On ne pourra pas reprocher à cette proposition du pacte présidentiel d'être "gauchiste", et de contribuer à laisser tous les étrangers entrer en France. Non, certainement pas, et ce quoiqu'on puisse penser de tels arguments. On ne peut pas non plus lui reprocher de se servir des étrangers comme de simples outils économiques. Au contraire, cette proposition tient compte des réalités sociologiques et statistiques de l'immigration, et constitue une alternative à "l'immigration choisie", respectueuse de la dignité des immigrés. Cela sans même évoquer le droit fondamental que constitue la liberté de circulation.
Pourquoi les allers-retours ? Car la principale motivation de l'immigration reste économique. D'une part, une bonne partie des travailleurs sont prêts à venir en France pour des activités uniquement saisonnières. Dans l'état actuel des visas, il est très compliqué d'effectuer plusieurs allers-retours, d'une part parce que les visas d'un an renouvelable, qui consitutent la norme, supposent de se rendre à la préfecture régulièrement. Dans le cas (fréquent, et même devenu la norme) où la préfecture n'est pas en mesure de fournir à temps un rendez-vous à l'étranger, l'étranger obtient temporairement comme seul papier une attestation de rendez-vous, qui l'empêche de quitter le territoire. Plus généralement, l'étranger devra, la plupart du temps, attester de son logement pour voir sa situation reconduite. Dès lors, il ne peut pas se permettre de faire des allers-retours saisonniers s'il doit payer un loyer toute l'année. Enfin, il est excessivement difficile d'obtenir des visas différents plusieurs années consécutives. Une telle proposition contribue donc à lutter contre les installations de sans-papiers après qu'un visa de courte durée a expiré.
On se retrouve donc dans une situation absurde où on contraint les étrangers à recourir à l'illégalité ou à s'installer sur le territoire, et par suite à utiliser les mécanismes de regroupement familial, lors même qu'une bonne partie d'entre eux avaient vocation à rester temporairement sur le territoire. Le concept du visa avec allers-retours permettra donc aux étrangers qui n'ont pas vocation à s'installer sur le territoire de venir travailler légalement en france, puis de retourner vivre là où ils l'entendent.
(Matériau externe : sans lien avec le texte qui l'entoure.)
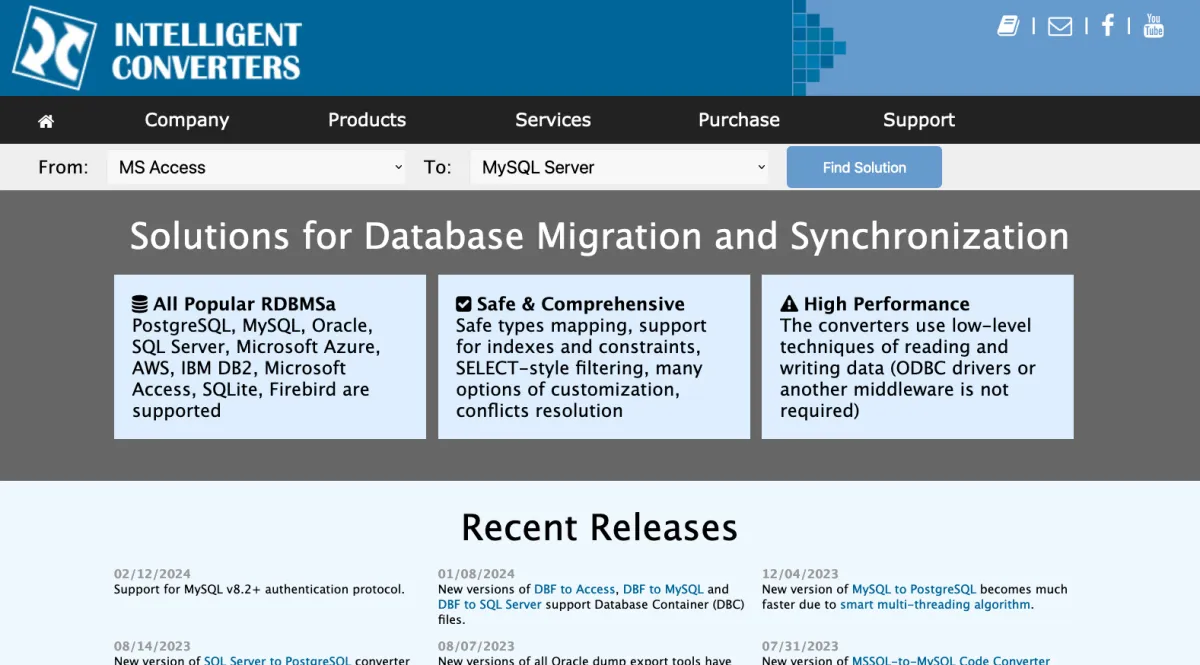Expand the From database dropdown
The image size is (1200, 665).
[257, 167]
On pourrait à l'inverse leur interdire ces voyages saisonniers, notamment par peur qu'ils ne tirent les salaires par le bas. Cela dit, la situation actuelle favorise surtout le travail au noir, notamment dans certains secteurs comme les collectes de fruits dans les serres, où les employeurs n'ont de toute façon pas assez de main d'oeuvre régulière à embaucher. Les visas allers-retours permettraient donc de rendre visible ces travailleurs, et par conséquent de leur donner les droits et devoirs dont ils disposent.
Enfin, il est temps de comprendre enfin que la fermeture excessive de l'espace Schengen a des effets pervers absolument désastreux, que ça soit en termes humanitaires, politiques ou économiques. Je vous renvoie sur ce point aux conclusions du réseau MigrEurop (dont le site est, soit dit en passant, une mine d'or). Une chose est certaine : on ne peut rien contre les phénomènes migratoires, qui dépassent complètement les volontés politiques des gouvernements européens. C'est une idiotie simpliste que de croire le contraire. Les politiques d'immigration françaises auront un rôle à la marge. Il est donc de notre devoir que cette politique d'immigration atténue au maximum les effets pervers de ces flux, et redonnent aux étrangers les droits et devoirs dont ils devraient disposer.
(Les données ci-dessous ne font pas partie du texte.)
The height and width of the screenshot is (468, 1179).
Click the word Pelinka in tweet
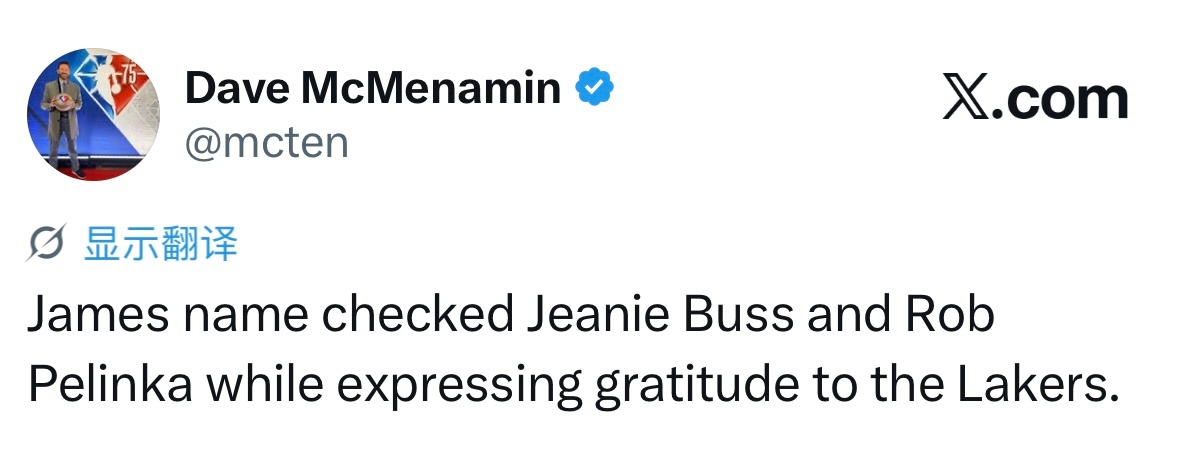pyautogui.click(x=110, y=384)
Seule inquiétude : il ne faudrait pas qu'un tel visa devienne la norme, et qu'il ne remplace les visas durables pour ceux qui le souhaitent. En matière d'immigration, toutes les situations sont différentes. Compte-tenu des valeurs historiques de gauche, en particulier de la gauche de gouvernement, il est de notre devoir d'assurer aux étrangers des conditions de vie décentes, condition sine qua non au respect entre les peuples.